Dataset excerpts START

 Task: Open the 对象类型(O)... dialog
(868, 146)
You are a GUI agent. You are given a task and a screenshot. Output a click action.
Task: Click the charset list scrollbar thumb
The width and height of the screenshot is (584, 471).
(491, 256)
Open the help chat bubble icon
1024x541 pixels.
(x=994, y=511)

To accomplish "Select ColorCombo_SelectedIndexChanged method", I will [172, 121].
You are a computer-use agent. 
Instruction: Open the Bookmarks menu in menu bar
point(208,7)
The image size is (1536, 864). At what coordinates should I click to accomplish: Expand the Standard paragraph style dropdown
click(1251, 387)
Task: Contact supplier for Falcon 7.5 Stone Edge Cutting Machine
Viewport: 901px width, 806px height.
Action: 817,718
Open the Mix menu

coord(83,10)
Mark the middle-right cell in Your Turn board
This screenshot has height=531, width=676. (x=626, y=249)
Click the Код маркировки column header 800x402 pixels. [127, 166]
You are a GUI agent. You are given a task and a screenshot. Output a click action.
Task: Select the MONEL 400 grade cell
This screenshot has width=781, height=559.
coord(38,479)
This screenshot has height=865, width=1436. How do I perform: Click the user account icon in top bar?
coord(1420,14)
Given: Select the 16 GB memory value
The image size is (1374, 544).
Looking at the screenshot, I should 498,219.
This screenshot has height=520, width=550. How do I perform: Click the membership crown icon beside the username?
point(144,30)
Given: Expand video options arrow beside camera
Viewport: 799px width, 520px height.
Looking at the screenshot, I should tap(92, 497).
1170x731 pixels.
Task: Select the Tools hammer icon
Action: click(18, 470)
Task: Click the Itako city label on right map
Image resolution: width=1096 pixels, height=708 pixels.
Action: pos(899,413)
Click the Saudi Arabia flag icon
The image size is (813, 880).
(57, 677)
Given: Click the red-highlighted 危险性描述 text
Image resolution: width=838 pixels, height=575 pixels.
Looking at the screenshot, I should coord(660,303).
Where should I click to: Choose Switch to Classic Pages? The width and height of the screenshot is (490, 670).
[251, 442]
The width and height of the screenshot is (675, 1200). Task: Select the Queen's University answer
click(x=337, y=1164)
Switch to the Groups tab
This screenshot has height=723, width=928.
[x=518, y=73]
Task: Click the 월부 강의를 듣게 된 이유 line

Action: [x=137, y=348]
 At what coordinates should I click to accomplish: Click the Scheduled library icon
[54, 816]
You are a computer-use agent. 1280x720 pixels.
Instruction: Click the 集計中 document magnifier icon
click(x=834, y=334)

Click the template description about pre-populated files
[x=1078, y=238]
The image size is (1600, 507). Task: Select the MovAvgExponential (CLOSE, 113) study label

Dataset excerpts END

Brief =
Return the data in full, exactly as it appears above.

Solution to this problem =
 Task: Open the 对象类型(O)... dialog
(868, 146)
You are a GUI agent. You are given a task and a screenshot. Output a click action.
Task: Click the charset list scrollbar thumb
The width and height of the screenshot is (584, 471).
(491, 256)
Open the help chat bubble icon
1024x541 pixels.
(x=994, y=511)

To accomplish "Select ColorCombo_SelectedIndexChanged method", I will [172, 121].
You are a computer-use agent. 
Instruction: Open the Bookmarks menu in menu bar
point(208,7)
The image size is (1536, 864). At what coordinates should I click to accomplish: Expand the Standard paragraph style dropdown
click(1251, 387)
Task: Contact supplier for Falcon 7.5 Stone Edge Cutting Machine
Viewport: 901px width, 806px height.
Action: 817,718
Open the Mix menu

coord(83,10)
Mark the middle-right cell in Your Turn board
This screenshot has height=531, width=676. (x=626, y=249)
Click the Код маркировки column header 800x402 pixels. [127, 166]
You are a GUI agent. You are given a task and a screenshot. Output a click action.
Task: Select the MONEL 400 grade cell
This screenshot has width=781, height=559.
coord(38,479)
This screenshot has height=865, width=1436. How do I perform: Click the user account icon in top bar?
coord(1420,14)
Given: Select the 16 GB memory value
The image size is (1374, 544).
Looking at the screenshot, I should 498,219.
This screenshot has height=520, width=550. How do I perform: Click the membership crown icon beside the username?
point(144,30)
Given: Expand video options arrow beside camera
Viewport: 799px width, 520px height.
Looking at the screenshot, I should tap(92, 497).
1170x731 pixels.
Task: Select the Tools hammer icon
Action: click(18, 470)
Task: Click the Itako city label on right map
Image resolution: width=1096 pixels, height=708 pixels.
Action: pos(899,413)
Click the Saudi Arabia flag icon
The image size is (813, 880).
(57, 677)
Given: Click the red-highlighted 危险性描述 text
Image resolution: width=838 pixels, height=575 pixels.
Looking at the screenshot, I should coord(660,303).
Where should I click to: Choose Switch to Classic Pages? The width and height of the screenshot is (490, 670).
[251, 442]
The width and height of the screenshot is (675, 1200). Task: Select the Queen's University answer
click(x=337, y=1164)
Switch to the Groups tab
This screenshot has height=723, width=928.
[x=518, y=73]
Task: Click the 월부 강의를 듣게 된 이유 line

Action: [x=137, y=348]
 At what coordinates should I click to accomplish: Click the Scheduled library icon
[54, 816]
You are a computer-use agent. 1280x720 pixels.
Instruction: Click the 集計中 document magnifier icon
click(x=834, y=334)

Click the template description about pre-populated files
[x=1078, y=238]
The image size is (1600, 507). Task: Select the MovAvgExponential (CLOSE, 113) study label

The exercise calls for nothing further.